哈工大大数据分析实验3-图数据分析

北境旅客

已于 2023-06-06 08:57:23 修改

阅读量1k

点赞数 7

文章标签：数据分析 neo4j 数据挖掘 linux 大数据

于 2023-05-29 20:21:03 首次发布

本文链接：https://blog.csdn.net/m0_52311811/article/details/130935743

版权

大数据分析实验3

这是一个大佬同学基于新版本的库：https://github.com/WuZhenqing/HIT-BigDataAnalysisLab3
以下为我基于老版本的库
作者：lzq

注意事项

实验中部分查询条件可能因为年龄数据的随机性和实验数据删除的随机性发生变化，请大家灵活修改。

实验环境

java：jdk11

ne4j：neo4j-community-4.4.20-windows

python依赖库：py2neo==4.3.0

其中依赖库下载命令如下：

pip install py2neo==4.3.0 -i https://pypi.douban.com/simple

注意： 实验环境的版本非常重要，请选择正确的版本

neo4j基本配置

neo4j安装：neo4j的安装非常简单，只需要将neo4j压缩包解压后将其bin目录添加到环境变量即可

neo4j启动命令：

neo4j.bat console

neo4j第一次启动后的账户名是neo4j，密码也是neo4j，之后会让用户自己设置一个秘密，千万要记住，否则就要重新安装了（虽然不难）

neo4j查询所有节点：

MATCH (n) RETURN (n)

neo4j删除所有节点：

match (n) detach delete (n)

nei4j将所有关系转换为无向关系：

MATCH ()-[r]->()
SET r:UNDIRECTED
WITH startNode(r) AS from, endNode(r) AS to, type(r) AS type
CREATE (to)-[:UNDIRECTED {type: type}]->(from)

文件说明(等号后为文件重命名之后的名称)

0.featnames=data1_featnames.txt

属性名及属性信息，主要是为单热点编码提供特征匹配依据。

0.feat=data1_feat.txt

各个节点特征的单热点编码，在数据导入中要转化为节点特征。

0.edges=data1_edges.txt

朋友关系的边属性信息，其中关系为无向关系，注意的是neo4j中的id为一个不可变的自增长整数，所以边和圈子文件中的id比实际id大1

0.circles=data1_circles.txt

圈子关系，其中我们需要循环创建一个首位连接的圈子关系（后来我将圈子关系修改为一个属性值，这样方便查询）

0.egofeat=data1_egofeat.txt

中心节点的属性信息（这个节点表示的人认识所有人）

节点数据导入（包含圈子属性）

代码如下：

def main():

    join_str = '_'
    #设置特征名拼接符
    count1 = len(open("data1_featnames.txt", 'r').readlines())
    featnames = open("data1_featnames.txt", "r")
    feature_data = pd.DataFrame(columns=['num', 'fea_name', 'fea_data'])
    fea_count = []

    #遍历所有节点属性
    for i in range(count1):
        contents = featnames.readline()
        contents_list = contents.split(';')
        if len(contents_list) == 2:
            first = contents_list[0].split(' ')
            second = contents_list[1].split(' ')
            feature_data = feature_data.append({'num': int(first[0]), 'fea_name': first[1], 'fea_data': int(second[2])},
                                               ignore_index=True)

            if first[1] not in fea_count:
                fea_count.append(first[1])

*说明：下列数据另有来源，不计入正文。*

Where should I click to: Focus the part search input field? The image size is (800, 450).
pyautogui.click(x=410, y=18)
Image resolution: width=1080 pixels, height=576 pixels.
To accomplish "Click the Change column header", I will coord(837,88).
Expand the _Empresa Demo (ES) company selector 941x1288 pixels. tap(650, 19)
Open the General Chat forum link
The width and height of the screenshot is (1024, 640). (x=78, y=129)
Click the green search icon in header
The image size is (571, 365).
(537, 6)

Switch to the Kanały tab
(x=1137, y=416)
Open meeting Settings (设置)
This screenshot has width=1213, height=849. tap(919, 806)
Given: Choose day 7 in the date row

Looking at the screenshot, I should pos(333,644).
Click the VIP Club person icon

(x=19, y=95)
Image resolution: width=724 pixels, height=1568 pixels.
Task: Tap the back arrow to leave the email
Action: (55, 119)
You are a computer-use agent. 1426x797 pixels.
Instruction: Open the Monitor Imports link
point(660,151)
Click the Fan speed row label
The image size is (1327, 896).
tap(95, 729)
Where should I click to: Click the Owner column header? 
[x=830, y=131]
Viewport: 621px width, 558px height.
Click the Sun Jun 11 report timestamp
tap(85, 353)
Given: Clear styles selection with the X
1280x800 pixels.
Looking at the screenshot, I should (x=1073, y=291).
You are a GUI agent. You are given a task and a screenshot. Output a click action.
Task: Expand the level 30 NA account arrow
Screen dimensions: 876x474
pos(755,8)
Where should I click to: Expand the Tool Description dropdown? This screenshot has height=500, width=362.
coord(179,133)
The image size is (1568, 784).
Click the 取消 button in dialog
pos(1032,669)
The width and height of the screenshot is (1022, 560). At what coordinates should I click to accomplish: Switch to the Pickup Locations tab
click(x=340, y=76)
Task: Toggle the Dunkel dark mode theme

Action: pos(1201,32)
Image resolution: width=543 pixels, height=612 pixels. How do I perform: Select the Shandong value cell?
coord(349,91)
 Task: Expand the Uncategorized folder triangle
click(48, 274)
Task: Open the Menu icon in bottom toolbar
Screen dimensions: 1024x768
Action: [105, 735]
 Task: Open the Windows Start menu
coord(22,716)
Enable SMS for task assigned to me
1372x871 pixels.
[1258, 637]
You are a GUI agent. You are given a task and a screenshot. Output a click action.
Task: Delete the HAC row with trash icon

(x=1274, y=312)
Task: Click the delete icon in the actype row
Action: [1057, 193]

        elif len(contents_list) == 3:
            first = contents_list[0].split(' ')
            third = contents_list[2].split(' ')
            feature_data = feature_data.append({'num': int(first[0]), 'fea_name': first[1] + join_str + contents_list[1],
                                                'fea_data': int(third[2])}, ignore_index=True)

            if (first[1] + join_str + contents_list[1]) not in fea_count:
                fea_count.append(first[1] + join_str + contents_list[1])

        elif len(contents_list) == 4:
            first = contents_list[0].split(' ')
            fourth = contents_list[3].split(' ')
            feature_data = feature_data.append({'num': int(first[0]), 'fea_name': first[1] + join_str + contents_list[1] + join_str + contents_list[2],
                                                'fea_data': int(fourth[2])}, ignore_index=True)

            if (first[1] + join_str + contents_list[1] + join_str + contents_list[2]) not in fea_count:
                fea_count.append(first[1] + join_str + contents_list[1] + join_str + contents_list[2])

    count2 = len(open("data1_feat.txt", 'r').readlines())
    feaboolean = open("data1_feat.txt", "r")
    graph = Graph('http://localhost:7474/', username='neo4j', password='你的密码')
    
    #记录圈子属性
    node_circle_list = []
    for i in range(count2):
        node_circle = []
        node_circle_list.append(node_circle)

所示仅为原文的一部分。